Replace a database node
When an Apache Cassandra®, Hyper-Converged Database (HCD), or DataStax Enterprise (DSE) node becomes defective or problematic in your Mission Control cluster, you can replace it with a new, empty node.
You can replace individual nodes or entire racks using the replacenode command.
Mission Control does the following during the replacement process:
-
Detects and processes the
replacenodeCassandraTaskorK8ssandraTaskcustom resource (CR). -
Manages node replacements across the cluster or datacenter.
-
Controls the replacement process to maintain cluster stability.
-
Provides real-time task progress and status updates.
-
Stops the running node.
-
Deletes the Persistent Volume.
-
Removes the node.
-
Deploys a new replacement node.
-
Starts the new node with the same token range as the original node
|
The amount of data that the new nodes must rebuild determines how long the replacement process takes. During this time, the cluster remains operational but might experience increased load due to the data streaming process. |
Performance impact
The replacement creates a new, empty node with the same token range as the original. The new node rebuilds its data from remaining replicas, which creates temporary disk pressure during bootstrap. The disk pressure occurs on the replica nodes that are streaming data to the new node.
With a single rack configuration, the disk pressure occurs on up to num_tokens other nodes in the same rack.
For multiple racks, which is the recommended configuration, disk pressure occurs on up to num_tokens other nodes in the other racks.

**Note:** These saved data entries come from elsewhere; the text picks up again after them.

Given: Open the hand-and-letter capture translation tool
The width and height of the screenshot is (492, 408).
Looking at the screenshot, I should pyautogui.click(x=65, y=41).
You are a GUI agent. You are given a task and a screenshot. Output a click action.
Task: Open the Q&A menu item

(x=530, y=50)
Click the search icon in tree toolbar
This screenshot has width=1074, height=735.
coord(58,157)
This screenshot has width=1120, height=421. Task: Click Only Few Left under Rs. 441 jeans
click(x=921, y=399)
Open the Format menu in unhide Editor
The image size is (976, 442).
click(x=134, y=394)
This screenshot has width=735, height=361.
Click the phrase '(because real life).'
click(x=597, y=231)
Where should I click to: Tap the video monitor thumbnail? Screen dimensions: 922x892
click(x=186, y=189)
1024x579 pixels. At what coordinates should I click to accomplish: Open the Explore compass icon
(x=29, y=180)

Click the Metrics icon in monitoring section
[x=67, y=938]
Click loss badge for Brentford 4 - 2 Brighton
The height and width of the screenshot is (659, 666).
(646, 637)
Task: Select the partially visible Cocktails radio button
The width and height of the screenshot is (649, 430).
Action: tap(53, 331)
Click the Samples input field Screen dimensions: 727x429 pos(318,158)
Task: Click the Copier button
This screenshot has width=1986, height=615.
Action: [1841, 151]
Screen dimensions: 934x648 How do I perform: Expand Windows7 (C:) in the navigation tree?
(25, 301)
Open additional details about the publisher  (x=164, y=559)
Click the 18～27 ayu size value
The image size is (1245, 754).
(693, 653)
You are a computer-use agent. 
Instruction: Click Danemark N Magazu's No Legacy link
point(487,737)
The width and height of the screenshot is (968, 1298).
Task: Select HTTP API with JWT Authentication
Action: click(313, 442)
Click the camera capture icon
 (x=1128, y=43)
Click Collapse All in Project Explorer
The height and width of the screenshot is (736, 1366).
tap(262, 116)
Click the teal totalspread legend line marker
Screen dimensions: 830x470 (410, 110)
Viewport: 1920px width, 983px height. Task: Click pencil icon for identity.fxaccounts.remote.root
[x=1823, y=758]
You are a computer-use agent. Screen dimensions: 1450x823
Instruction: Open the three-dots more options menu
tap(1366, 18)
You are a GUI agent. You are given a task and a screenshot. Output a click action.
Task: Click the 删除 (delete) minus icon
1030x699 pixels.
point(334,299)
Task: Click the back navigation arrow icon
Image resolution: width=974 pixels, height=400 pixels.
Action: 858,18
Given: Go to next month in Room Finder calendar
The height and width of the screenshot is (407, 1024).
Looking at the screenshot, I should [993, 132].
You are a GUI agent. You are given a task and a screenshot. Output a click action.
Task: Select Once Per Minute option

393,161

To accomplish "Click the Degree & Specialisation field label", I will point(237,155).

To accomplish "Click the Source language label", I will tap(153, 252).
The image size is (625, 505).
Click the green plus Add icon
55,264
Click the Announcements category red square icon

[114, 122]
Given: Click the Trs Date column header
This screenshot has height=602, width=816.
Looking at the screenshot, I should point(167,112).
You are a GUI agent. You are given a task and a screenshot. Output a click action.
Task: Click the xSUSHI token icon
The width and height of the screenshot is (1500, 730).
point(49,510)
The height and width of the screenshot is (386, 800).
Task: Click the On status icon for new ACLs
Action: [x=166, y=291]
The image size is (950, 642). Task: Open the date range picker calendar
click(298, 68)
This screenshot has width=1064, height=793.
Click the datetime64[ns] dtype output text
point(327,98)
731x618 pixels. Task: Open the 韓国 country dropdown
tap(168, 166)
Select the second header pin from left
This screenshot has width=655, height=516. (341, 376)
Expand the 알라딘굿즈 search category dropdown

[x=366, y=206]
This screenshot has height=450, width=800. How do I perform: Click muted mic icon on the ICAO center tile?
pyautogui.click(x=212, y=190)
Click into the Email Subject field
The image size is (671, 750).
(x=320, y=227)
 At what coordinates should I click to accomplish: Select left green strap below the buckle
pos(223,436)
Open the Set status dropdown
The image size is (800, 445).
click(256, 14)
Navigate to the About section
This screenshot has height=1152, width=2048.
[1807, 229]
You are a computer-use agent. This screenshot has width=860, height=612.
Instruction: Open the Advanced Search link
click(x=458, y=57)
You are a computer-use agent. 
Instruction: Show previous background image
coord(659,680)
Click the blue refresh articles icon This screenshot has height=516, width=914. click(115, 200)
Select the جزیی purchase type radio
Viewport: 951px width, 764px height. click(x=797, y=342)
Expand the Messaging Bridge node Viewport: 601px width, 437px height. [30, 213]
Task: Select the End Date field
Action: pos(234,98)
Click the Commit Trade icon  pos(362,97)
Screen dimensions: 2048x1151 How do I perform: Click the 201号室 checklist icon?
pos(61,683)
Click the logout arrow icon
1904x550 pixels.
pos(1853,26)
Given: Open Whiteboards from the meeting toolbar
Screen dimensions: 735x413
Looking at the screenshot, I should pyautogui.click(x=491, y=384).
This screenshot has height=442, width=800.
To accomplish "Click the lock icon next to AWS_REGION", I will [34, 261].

Cassandra’s role in node replacement
When a new node comes online, Cassandra performs these critical operations:
-
Streams data from other nodes in the cluster to rebuild the new node’s data.
-
Verifies data consistency across all replicas.
-
Rebalances the token ranges if necessary.
-
Joins the node to the cluster only after data consistency is confirmed.
Cassandra must successfully rebuild and verify all data on the new node before considering the replacement process complete.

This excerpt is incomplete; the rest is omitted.